Alan M. Feldman, Chancellor
Philadelphia Bar Association
Re: Electronic Case Records
Before: Administrative Office of Pennsylvania Courts’ Public Access Ad Hoc Committee
March 2, 2006

We are grateful for the opportunity to comment on the AOPC's proposal to make court records, including criminal court records, available to the public on the internet. As Chancellor of the Philadelphia Bar Association, I come before you on behalf of our nearly 13,000 members, comprising a diverse legal community with lawyers from both the public and private sectors, who practice in virtually every area of the law.

The issues being discussed before you today are of great concern to both the members of the Association and to the broader Philadelphia community. These concerns, regarding public access to internet criminal records, were formalized in a resolution unanimously adopted by the Board of Governors of the Philadelphia Bar Association last October. The resolution states that the Association objects to AOPC's plan to make criminal court records available to the general public on the Internet unless safeguards ensure the accuracy of the online records and protect the rights of those who may be affected—including those who are the actual subjects of the records and those who are misidentified as the subjects of the records.

The first area of concern is whether electronic case records detailing pre-conviction information should ever be available to the public.
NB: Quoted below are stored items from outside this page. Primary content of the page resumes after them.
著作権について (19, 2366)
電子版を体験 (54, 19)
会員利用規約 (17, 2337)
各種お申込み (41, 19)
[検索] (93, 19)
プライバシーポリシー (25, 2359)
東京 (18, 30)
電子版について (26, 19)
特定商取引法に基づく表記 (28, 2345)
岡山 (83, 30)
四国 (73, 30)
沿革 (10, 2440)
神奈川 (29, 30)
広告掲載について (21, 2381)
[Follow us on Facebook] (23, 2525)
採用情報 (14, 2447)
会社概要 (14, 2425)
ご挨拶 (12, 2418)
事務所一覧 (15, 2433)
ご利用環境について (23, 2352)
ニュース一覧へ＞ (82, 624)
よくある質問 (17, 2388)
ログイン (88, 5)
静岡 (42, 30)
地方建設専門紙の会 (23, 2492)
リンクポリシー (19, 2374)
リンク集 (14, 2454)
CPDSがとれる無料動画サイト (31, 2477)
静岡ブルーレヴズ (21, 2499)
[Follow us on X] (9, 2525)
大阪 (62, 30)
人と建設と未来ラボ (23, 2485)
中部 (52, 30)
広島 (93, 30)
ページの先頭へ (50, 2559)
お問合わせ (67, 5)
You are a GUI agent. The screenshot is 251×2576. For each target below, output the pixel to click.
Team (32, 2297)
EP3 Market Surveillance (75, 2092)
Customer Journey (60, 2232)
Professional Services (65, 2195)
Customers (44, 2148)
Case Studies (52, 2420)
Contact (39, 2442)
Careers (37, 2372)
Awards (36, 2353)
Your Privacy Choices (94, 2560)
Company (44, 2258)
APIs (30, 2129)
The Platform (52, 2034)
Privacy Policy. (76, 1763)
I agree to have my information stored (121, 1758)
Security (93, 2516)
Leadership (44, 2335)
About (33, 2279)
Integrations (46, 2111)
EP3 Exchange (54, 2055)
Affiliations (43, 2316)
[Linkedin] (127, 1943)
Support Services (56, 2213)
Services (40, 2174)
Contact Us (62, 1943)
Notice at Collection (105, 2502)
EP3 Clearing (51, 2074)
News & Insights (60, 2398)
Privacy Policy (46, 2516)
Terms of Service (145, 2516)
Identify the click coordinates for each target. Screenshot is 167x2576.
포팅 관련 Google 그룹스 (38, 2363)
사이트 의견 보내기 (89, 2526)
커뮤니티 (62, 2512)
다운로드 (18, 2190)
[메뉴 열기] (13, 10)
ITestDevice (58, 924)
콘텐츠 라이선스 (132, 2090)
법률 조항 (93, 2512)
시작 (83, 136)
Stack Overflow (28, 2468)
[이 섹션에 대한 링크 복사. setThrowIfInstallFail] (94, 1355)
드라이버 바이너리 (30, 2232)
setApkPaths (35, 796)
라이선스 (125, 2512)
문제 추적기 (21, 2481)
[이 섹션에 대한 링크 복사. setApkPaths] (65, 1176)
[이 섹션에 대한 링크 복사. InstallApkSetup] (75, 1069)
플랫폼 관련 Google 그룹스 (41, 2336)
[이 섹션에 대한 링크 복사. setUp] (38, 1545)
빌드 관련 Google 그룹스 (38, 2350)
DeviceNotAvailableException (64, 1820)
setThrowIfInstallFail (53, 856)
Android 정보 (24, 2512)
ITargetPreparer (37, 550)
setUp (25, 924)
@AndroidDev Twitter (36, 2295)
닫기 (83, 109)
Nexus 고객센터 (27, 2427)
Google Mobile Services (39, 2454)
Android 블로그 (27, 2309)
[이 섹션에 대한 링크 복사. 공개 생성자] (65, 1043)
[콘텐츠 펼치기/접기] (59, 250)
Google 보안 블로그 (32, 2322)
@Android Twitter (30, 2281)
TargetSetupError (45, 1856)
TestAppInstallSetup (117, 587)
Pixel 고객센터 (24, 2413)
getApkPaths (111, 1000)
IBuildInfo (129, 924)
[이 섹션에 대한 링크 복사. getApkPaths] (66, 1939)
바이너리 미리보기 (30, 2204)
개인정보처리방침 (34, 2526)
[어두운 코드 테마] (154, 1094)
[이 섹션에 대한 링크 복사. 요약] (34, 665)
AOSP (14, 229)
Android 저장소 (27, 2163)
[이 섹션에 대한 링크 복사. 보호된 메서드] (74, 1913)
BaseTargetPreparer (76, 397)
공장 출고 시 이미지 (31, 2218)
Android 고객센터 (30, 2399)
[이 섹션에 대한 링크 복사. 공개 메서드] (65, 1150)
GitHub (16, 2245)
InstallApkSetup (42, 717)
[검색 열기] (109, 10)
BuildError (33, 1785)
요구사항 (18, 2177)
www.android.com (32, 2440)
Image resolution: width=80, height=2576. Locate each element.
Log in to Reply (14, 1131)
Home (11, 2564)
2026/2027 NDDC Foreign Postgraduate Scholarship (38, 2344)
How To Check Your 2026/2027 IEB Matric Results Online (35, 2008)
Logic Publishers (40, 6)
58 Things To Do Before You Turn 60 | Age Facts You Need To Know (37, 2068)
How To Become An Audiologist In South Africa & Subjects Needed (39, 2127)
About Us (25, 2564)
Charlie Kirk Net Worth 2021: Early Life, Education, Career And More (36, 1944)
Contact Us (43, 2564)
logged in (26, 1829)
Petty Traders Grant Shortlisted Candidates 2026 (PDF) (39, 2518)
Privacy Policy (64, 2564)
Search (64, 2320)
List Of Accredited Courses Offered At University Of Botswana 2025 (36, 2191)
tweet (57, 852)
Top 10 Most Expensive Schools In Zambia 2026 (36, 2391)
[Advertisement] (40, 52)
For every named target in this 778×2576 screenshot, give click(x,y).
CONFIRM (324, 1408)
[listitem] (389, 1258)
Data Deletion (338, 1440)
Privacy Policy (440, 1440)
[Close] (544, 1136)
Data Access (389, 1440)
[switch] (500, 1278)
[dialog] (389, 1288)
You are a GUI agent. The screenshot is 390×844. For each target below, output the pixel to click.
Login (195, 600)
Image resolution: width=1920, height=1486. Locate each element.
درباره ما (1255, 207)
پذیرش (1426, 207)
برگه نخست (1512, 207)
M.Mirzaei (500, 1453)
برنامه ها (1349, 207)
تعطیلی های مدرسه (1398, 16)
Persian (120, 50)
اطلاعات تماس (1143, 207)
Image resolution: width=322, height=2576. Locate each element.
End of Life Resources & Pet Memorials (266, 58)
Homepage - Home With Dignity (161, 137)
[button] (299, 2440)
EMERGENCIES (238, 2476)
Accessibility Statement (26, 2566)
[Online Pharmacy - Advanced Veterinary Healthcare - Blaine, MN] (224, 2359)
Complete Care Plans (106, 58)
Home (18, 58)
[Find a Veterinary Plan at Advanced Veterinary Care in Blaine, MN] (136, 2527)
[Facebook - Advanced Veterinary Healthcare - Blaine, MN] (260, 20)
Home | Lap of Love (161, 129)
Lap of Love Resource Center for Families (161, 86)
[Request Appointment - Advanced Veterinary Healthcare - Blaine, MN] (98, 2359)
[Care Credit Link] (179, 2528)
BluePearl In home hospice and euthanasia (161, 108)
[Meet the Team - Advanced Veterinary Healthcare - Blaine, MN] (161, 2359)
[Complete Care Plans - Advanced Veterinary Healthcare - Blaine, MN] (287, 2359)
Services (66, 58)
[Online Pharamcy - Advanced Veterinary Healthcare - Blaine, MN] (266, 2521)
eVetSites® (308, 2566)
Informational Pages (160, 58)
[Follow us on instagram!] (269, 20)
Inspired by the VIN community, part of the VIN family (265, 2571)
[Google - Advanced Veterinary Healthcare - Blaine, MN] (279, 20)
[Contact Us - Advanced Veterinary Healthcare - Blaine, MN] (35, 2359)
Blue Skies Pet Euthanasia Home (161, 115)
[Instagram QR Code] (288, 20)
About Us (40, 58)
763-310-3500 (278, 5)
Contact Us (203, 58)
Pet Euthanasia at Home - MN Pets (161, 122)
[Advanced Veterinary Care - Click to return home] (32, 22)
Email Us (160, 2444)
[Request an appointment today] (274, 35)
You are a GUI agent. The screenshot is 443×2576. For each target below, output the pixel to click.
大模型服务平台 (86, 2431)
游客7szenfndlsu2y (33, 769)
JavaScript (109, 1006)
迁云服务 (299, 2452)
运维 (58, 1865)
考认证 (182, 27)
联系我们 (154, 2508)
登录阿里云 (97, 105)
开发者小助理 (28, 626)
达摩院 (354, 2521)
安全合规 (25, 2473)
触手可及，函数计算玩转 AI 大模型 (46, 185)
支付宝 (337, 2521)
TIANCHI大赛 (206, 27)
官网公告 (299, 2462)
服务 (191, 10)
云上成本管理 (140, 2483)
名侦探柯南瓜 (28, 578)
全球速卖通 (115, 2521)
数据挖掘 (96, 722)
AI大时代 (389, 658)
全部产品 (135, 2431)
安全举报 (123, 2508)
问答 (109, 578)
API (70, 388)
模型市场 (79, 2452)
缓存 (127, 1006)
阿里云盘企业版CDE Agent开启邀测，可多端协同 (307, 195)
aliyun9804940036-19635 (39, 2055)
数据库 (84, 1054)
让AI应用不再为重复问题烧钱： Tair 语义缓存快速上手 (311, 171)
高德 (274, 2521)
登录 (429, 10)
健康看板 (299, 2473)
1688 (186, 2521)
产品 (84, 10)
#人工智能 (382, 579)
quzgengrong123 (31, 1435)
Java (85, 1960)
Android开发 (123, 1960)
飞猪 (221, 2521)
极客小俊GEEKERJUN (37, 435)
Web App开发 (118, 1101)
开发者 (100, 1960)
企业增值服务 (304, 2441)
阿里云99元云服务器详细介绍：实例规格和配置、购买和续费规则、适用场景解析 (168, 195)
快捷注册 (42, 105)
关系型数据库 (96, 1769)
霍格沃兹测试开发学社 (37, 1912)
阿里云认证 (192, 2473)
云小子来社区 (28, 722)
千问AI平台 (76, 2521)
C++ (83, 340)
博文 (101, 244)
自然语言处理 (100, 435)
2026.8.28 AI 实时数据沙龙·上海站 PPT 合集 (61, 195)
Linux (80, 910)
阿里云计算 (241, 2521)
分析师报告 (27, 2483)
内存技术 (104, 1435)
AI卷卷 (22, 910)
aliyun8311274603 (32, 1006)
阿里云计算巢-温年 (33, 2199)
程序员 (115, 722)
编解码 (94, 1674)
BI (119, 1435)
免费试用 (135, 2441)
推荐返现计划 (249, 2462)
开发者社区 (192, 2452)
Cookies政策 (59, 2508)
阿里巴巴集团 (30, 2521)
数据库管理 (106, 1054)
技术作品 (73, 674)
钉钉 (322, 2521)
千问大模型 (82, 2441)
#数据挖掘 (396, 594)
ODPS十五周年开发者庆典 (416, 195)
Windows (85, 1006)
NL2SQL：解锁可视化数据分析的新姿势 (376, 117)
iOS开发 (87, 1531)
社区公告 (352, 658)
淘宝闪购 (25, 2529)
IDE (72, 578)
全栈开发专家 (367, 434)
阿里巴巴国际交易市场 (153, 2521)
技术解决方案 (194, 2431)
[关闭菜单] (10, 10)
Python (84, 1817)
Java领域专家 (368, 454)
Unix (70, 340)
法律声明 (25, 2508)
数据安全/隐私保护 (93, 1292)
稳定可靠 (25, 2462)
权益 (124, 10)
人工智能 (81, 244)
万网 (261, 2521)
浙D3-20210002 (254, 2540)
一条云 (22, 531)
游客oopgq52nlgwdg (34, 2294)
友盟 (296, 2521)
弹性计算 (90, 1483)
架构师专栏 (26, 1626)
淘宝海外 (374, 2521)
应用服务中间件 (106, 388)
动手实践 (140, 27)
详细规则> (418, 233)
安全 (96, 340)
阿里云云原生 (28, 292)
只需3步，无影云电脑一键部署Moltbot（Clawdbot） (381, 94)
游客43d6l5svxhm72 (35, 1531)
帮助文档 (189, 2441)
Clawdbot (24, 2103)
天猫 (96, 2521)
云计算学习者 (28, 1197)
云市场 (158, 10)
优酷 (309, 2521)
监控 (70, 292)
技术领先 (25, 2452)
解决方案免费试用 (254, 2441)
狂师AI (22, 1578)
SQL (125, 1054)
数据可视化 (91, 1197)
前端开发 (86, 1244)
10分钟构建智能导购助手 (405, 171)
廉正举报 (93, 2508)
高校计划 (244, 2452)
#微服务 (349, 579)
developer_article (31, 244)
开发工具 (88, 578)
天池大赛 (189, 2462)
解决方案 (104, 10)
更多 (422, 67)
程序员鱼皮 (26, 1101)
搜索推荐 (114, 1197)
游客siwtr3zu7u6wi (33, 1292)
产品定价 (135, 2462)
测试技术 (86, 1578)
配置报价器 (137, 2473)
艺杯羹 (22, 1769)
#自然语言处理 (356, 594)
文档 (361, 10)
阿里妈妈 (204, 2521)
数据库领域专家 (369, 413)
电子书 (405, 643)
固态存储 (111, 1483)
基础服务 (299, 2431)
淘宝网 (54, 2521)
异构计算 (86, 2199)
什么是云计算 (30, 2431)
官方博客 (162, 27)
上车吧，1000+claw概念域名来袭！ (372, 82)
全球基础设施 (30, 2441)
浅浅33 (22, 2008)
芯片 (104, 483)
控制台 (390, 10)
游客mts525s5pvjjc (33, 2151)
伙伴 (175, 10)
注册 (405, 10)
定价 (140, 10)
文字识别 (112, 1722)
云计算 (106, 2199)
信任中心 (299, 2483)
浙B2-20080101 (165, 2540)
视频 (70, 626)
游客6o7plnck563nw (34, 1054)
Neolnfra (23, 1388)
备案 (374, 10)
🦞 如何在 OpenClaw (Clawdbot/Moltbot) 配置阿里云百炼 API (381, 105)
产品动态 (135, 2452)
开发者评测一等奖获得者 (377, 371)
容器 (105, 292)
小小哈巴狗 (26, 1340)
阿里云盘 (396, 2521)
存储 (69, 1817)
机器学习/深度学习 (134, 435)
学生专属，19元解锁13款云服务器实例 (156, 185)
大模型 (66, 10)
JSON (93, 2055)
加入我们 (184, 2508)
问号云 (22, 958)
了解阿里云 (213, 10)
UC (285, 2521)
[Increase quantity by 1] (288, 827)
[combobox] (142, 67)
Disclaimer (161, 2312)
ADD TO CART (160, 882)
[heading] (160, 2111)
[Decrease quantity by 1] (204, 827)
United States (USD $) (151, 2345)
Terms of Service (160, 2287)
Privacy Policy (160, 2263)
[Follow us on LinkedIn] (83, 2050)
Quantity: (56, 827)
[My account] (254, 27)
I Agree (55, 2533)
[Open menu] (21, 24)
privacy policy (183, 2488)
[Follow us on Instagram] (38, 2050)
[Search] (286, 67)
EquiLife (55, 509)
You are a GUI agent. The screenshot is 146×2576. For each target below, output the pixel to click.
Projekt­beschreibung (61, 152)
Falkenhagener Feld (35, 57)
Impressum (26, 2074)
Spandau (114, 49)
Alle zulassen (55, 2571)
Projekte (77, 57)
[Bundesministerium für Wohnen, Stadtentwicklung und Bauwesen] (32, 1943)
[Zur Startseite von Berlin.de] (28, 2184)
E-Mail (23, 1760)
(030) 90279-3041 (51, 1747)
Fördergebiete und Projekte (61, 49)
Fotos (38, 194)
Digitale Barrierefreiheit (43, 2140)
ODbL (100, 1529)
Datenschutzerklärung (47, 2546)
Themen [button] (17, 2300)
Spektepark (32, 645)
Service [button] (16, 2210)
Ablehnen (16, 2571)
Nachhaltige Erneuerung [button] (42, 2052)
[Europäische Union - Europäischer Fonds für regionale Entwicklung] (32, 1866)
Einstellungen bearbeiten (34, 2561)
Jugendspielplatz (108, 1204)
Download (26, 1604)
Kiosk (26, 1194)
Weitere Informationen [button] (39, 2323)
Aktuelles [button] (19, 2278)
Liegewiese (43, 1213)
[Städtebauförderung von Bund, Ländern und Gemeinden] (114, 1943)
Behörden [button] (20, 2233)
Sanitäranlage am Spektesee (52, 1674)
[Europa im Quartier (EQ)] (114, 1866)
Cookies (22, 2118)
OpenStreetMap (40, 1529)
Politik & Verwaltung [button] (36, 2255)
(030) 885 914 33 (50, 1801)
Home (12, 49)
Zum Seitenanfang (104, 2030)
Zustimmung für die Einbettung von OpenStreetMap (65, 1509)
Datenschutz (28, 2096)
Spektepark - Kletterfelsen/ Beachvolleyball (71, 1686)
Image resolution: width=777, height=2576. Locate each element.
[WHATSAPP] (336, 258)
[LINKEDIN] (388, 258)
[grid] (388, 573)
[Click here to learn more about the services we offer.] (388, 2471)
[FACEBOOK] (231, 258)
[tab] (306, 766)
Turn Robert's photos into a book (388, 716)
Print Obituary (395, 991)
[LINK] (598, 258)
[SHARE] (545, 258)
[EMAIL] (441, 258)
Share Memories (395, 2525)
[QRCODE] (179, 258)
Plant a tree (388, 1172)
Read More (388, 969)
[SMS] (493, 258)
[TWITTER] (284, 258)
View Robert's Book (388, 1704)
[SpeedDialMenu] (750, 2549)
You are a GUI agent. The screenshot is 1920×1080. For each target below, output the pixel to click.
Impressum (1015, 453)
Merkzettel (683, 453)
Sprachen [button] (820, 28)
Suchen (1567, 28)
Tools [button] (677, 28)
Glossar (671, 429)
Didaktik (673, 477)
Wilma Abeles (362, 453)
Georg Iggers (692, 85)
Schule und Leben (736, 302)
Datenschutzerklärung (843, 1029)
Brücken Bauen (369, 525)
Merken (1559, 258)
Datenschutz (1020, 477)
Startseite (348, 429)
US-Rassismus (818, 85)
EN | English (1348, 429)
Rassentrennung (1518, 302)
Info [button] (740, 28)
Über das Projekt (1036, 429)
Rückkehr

The Philadelphia Bar Association believes that Internet posting of information prior to any actual conviction can have monumentally negative consequences. For instance, such a record might persuade a lender not to approve a mortgage, or cause an employer not to offer someone a job. As a result, an innocent person, not convicted of a crime, could potentially be denied employment or housing, or suffer other harm based on Internet dissemination of arrest records that never progressed to a conviction.

We fear that making such information available to the public inherently contradicts our society's basic notions of justice and fairness. The principle that one is "innocent until proven guilty" is one of the fundamental tenets of our nation's founding. But Internet accessible information of pre-conviction records—amounting to no more than a suspicion of guilt—may nevertheless lead to a public perception of probable guilt, or otherwise tarnish an individual's reputation. Such perceptions are nearly impossible to change—even if or when criminal charges are quickly dismissed, or if or when an individual is acquitted. This can irrevocably alter the life of an innocent citizen, and that is inconsistent with our American tradition of justice.

The Philadelphia Bar Association proposal is simple and direct: alleviate this concern by requiring that arrests not ending in conviction be removed from the Internet within thirty days after the end of the case.

We are also concerned with the fact that AOPC's existing plan increases the likelihood of incorrect attribution of criminal records. This concern goes to the second question: that is, whether a party's name and date of birth are sufficient identifying factors for providing and selecting correct electronic case record data. The Association believes that without additional identifying information, misidentification remains a strong possibility. Instances of misidentification can easily result in the impression that a person is guilty of a crime he or she did not commit.

In a recently issued Philadelphia phone book, there were 12 Mary Greens, 14 people named Jose Gonzalez, 26 John Millers, 31 named Robert Jones and 43 named Charles Williams. They all had listed phone numbers. If just two people with the same name, like these, have similar dates of birth, there is a reasonable likelihood of mistaking one person for another. Misidentification would be likely, and for those affected, it could be life altering and extremely costly. More specific identifying information (such as the last four digits of a person's social security number) would help avoid instances of misidentification.

The third and final item on today's agenda involves errors in the criminal records database. State and federal studies have revealed that there is an enormous rate of error, both clerical and as a result of identity theft, in criminal court and police records. Without a simple and expedient method to correct mistakes, an added burden—likely necessitating the service of a lawyer and attendant legal fees—will be placed on all persons who are the victims of such errors.

Incorrect criminal histories will disrupt the lives of law-abiding citizens and create unreasonable problems—even for the guilty. It is just as wrong to record and publish that a person committed a crime other than the one he was convicted of, as it is to falsely suggest an innocent person has a criminal record. Such mistakes are not tolerable, especially when considering the consequences of making all such misinformation available to the public, on the Internet.

Because of all of these concerns, the Philadelphia Bar Association resolved in October 2005 that the AOPC should not launch this Internet project without the above-described proposes safeguards. While the Association understands the desire to make public records more easily accessible, it is also mindful that inaccurate, incomplete and incorrectly attributed information will cause serious harm to many of our fellow citizens, as will the dissemination of pre-conviction records.

Since 1802, the Philadelphia Bar Association has been a proud civic leader in areas concerning the law and its impact on society. The mission of our Association is to "serve the profession and the public by promoting justice, professional excellence and respect for the rule of law." Mindful of this mission, I respectfully encourage you to consider these concerns and to make sure the rights of our citizens are not compromised on the altar of cyberspace.